For me, I try to write music for a certain emotion or story. It’s a foundation for basically any piece of music. Romeo and Juliet by Tchaikovsky is a good example. The story is one that has some very dark and intense parts, but it has the romantic part of it because the piece was based on the story.


----------



## jmauz (Mar 25, 2019)

The most important book of my compositional career.


----------



## JMJ33101 (Mar 25, 2019)

You could also try having your musical ideas, and have for example the strings play the melody, and then have the woodwinds play a variation of the melody. Then have a another melody or “sentence” played by a section of the strings. So maybe for the 1st melody the Violins play and then the 2nd time the melody is played, the Cellos play the sentence.


----------



## Pantonal (Mar 26, 2019)

borisb2 said:


> thats pretty much what Mike Verta was mentoring as well: save the full idea to the end and build to it .. good advice


I'd like to add a counterpoint to this. While the advice given is good it negates the effect of learning about the capabilities of your materials as you use them. When writing I find lots of ideas on how the themes work and so when I'm getting ready to write the end I feel better able to craft a glorious climax and subsequent ending. I rarely have my best ideas early on. For me composing is an exercise in exploration where I can't wait to see how it ends, but I have to.

SUPPLIED INFORMATION:
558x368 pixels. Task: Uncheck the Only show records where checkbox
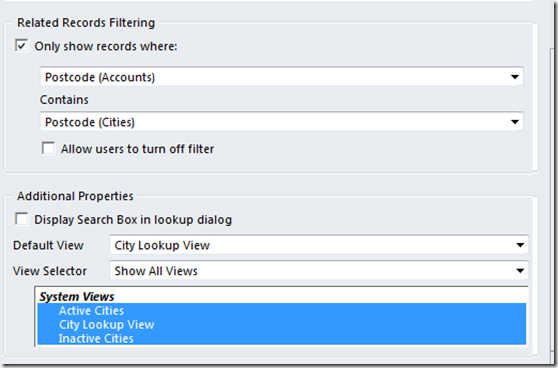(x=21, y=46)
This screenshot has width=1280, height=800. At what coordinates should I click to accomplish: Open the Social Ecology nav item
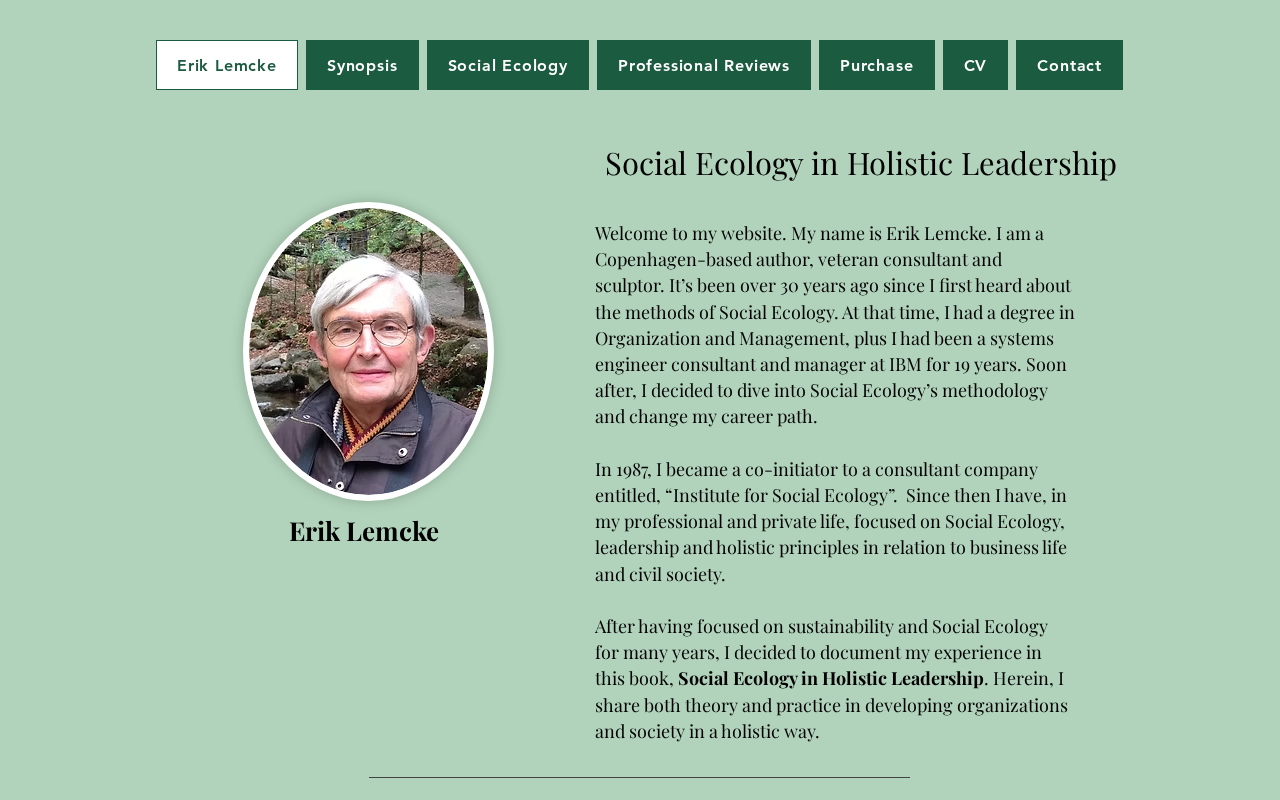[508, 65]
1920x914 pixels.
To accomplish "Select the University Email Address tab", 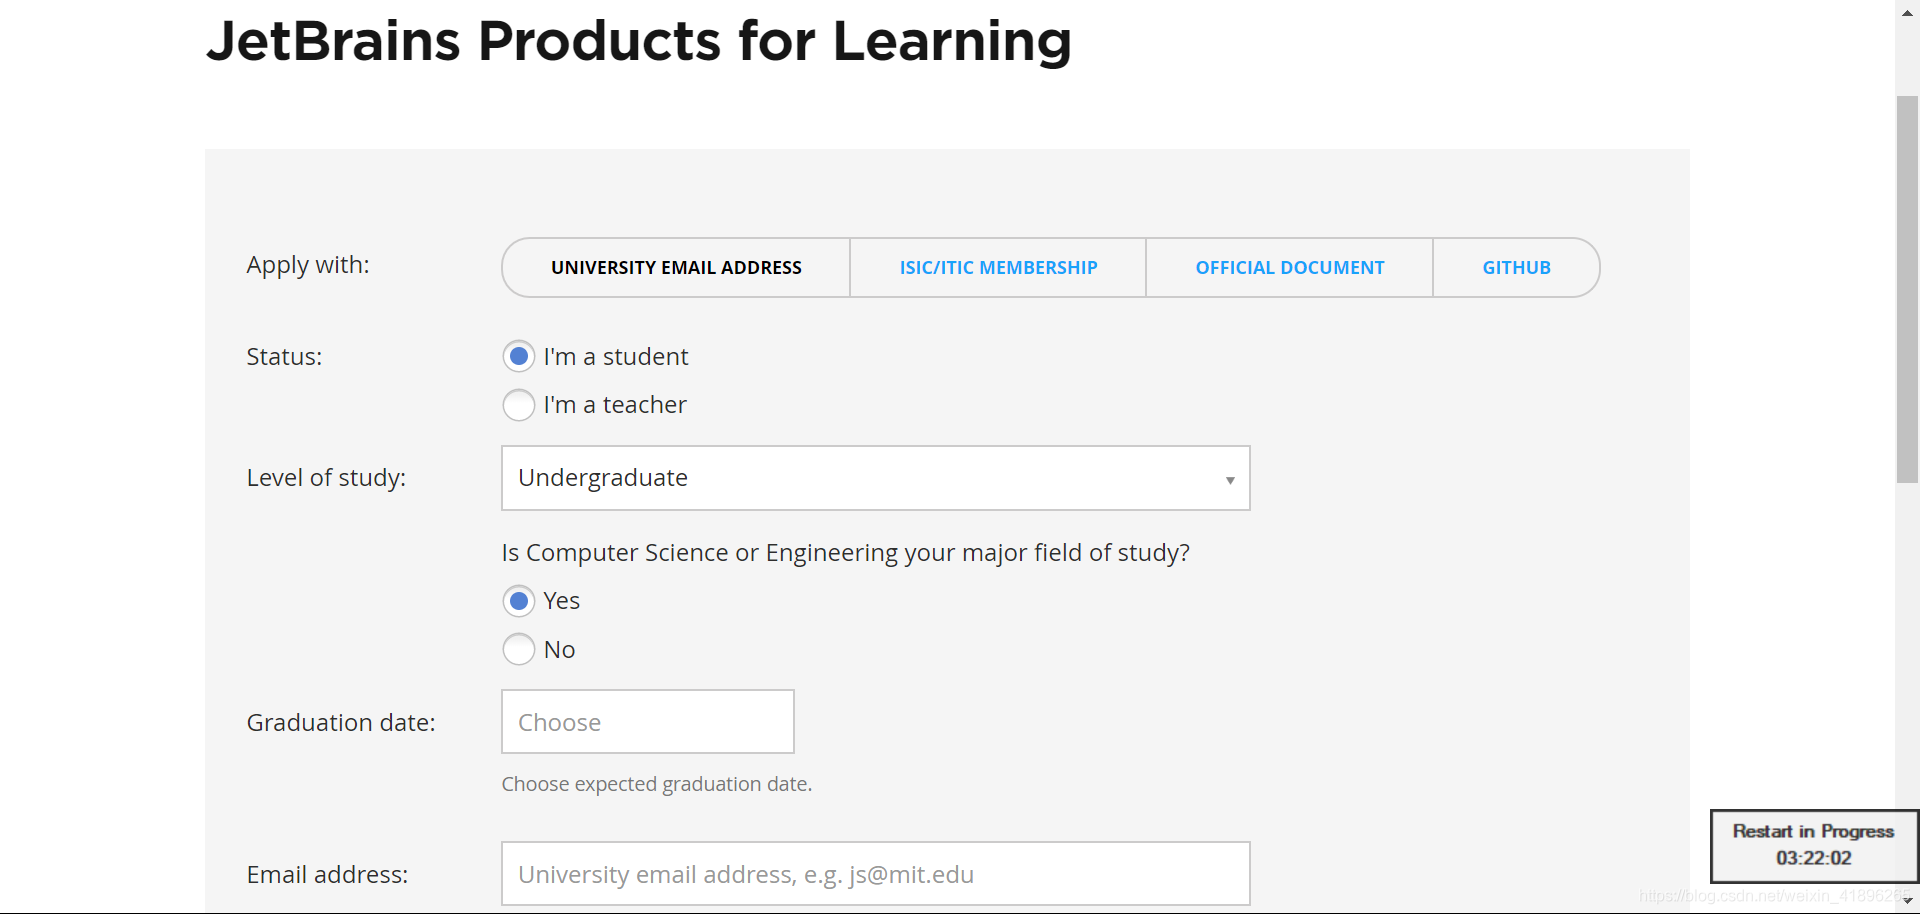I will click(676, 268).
...
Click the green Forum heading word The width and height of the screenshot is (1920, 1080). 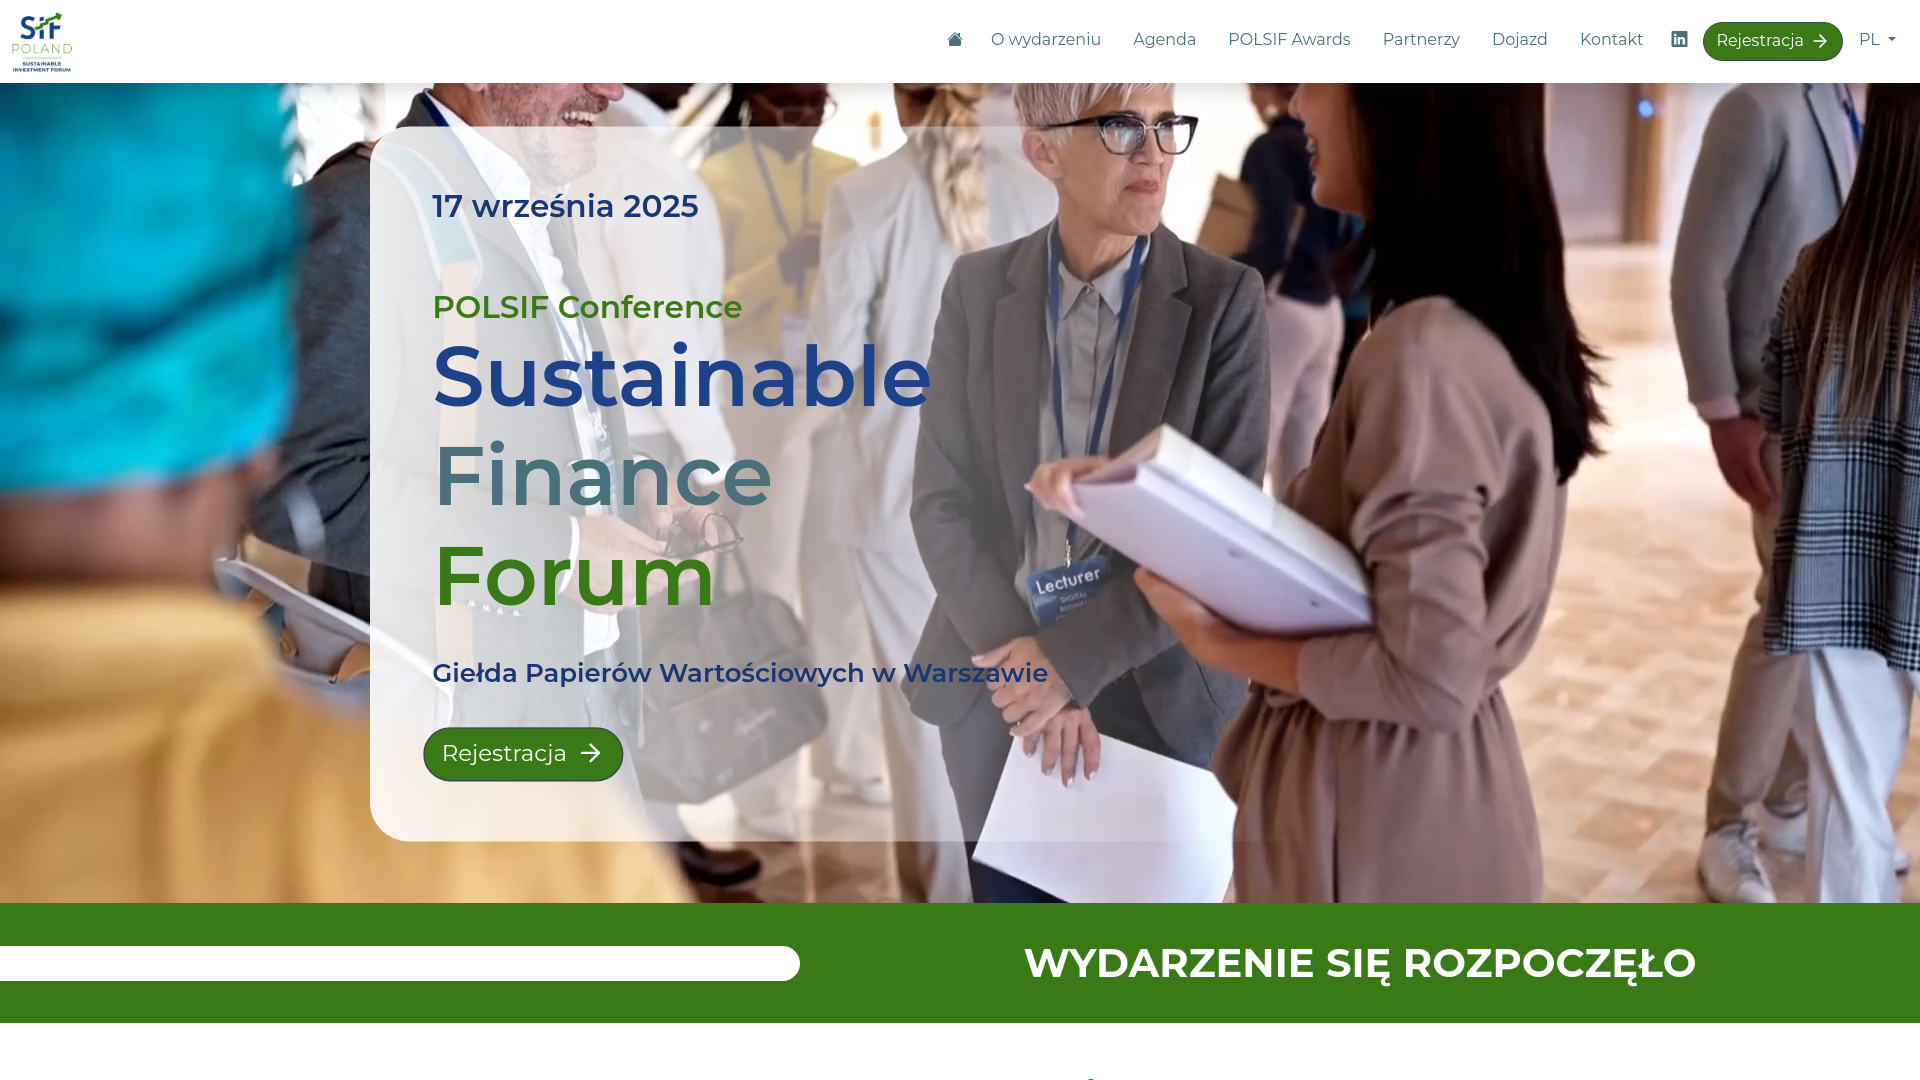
* * *
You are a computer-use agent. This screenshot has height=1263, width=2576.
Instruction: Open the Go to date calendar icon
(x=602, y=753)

REQUIRED ACTIONS:
a) Retype the part of the forum thread on composing starting at "## jmauz (Mar" and ending at "play the sentence.".
b) In the forum thread on composing, which piece by Tchaikovsky is offered as a good example of music written around a story?
The listing has no role in this work.

SOLUTIONS TO THE EXERCISE:
a)
## jmauz (Mar 25, 2019)

The most important book of my compositional career.


----------



## JMJ33101 (Mar 25, 2019)

You could also try having your musical ideas, and have for example the strings play the melody, and then have the woodwinds play a variation of the melody. Then have a another melody or “sentence” played by a section of the strings. So maybe for the 1st melody the Violins play and then the 2nd time the melody is played, the Cellos play the sentence.

b) Romeo and Juliet